Wir brauchen Jungunternehmen!

Unser Verein besteht nun bereits seit 5 Jahren. Wir haben die letzte Vorstandssitzung genutzt, um über unsere Erfahrungen zu diskutieren. Als erstes haben wir unsere Ziele angesehen:

Wir stehen für – Hilfe zur Selbsthilfe –Unser oberstes Ziel ist, dass die geleistete Hilfe Nachhaltig ist. Gescheiterte Hilfsprojekte beweisen, dass es nicht ausreicht ist einfach nur Geld und Hilfsgüter zu schicken. Die Menschen müssen ein eigenes Auskommen finden.

In den letzten Jahren haben wir uns darauf konzentriert, den Menschen im Frühling und Herbst Essen und Kleidung zu geben, dann im Winter Brennholz und Baumaterial für Hausreparaturen. Der Erfolg unserer Aktionen gibt uns recht. Nachteil: die Menschen bleiben abhängig von uns.

Wir haben beschlossen unser Handeln anzupassen.

Es ist also wichtig, dafür zu sorgen, dass die Menschen ein eigenes Auskommen finden. Wir wollen das lokale Unternehmertum fördern und den Menschen möglichst gute Startchancen in die Selbständigkeit zu geben. Wir glauben fest daran, dass jeder eine Fähigkeit hat, mit der Geld verdient werden kann. Unsere lokalen Partner bestätigen uns in dieser Ansicht.

Die Titus Schule hat, zusammen mit einem amerikanischen Hilfswerk, mit der Ausbildung von zukünftigen Unternehmern begonnen. Die Dorfbewohner erhalten nun Unterricht in Marketing, Buchhaltung und Recht. Mittels Coachings wird eine Geschäftsidee entwickelt. In diesem Prozess entsteht ein «Business Case». Dieses Dokument beschreibt die Geschäftsidee, klärt das Marktpotential und berechnet die zu erwartenden Einnahmen und Ausgaben. Für uns ist es wesentlich, dass sich die Unternehmer ernsthaft Gedanken über die Durchführbarkeit Ihrer Idee machen.

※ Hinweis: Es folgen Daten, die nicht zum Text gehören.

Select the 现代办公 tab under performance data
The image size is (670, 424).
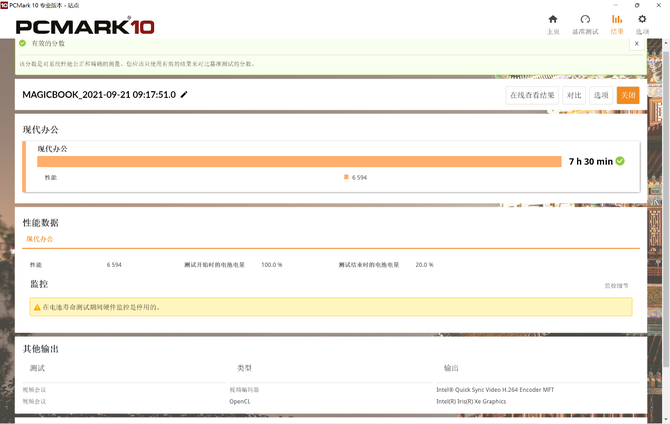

Wichtig: Das amerikanische Hilfswerk kommt für die Schulung der Unternehmer auf, die Menschen müssen das notwendige Startkapital selber beschaffen. Leider ist das in diesem armen Landstrich viel schwieriger als in der Schweiz. Hier würden wir als SOSNachbar gerne ansetzen.

Aufgrund bisheriger Gespräche glauben wir, dass ca. 600€ pro Unternehmen ausreichend sind.

Wir sind der Ansicht, dass dies ein sehr guter Deal ist, mit einer einmaligen Zahlung könnten wir einer ganzen Familie auf die Füsse helfen. Der Teufelskreis von Not, der Sendung von Hilfsmitteln und Abhängigkeit könnte endlich durchbrochen werden.

Nächste Schritte

Wir haben uns bereiterklärt, dass wir in einem ersten Testlauf 2-3 Business Cases zu je 600 Euro finanzieren werden.

Anschliessend werden wir die gewonnenen Erfahrungen nutzen und entscheiden ob und wie wir hier weitermachen wollen. Vermutlich wäre es ein guter Weg einen Teil des eingesetzten Kapital zurückzufordern. So könnte Ihr investiertes Geld mehrfach eingesetzt werden.

Wollen Sie sich an einem dieser Business Cases beteiligen? Wir stellen diese ab Mai auf unserer Webseite vor.

Spenden Sie jetzt und helfen Sie uns, das Ziel von 1’800 Euro zu erreichen. Geben Sie den drei Familien neue Hoffnung auf eine bessere Zukunft.

Der Unterricht für unsere Jungunternehmer hat bereits gestartet. Die Bilder zeigen den ersten Unterrichtsblock vom April. Im Mai 2019 wird der zweite durchgeführt.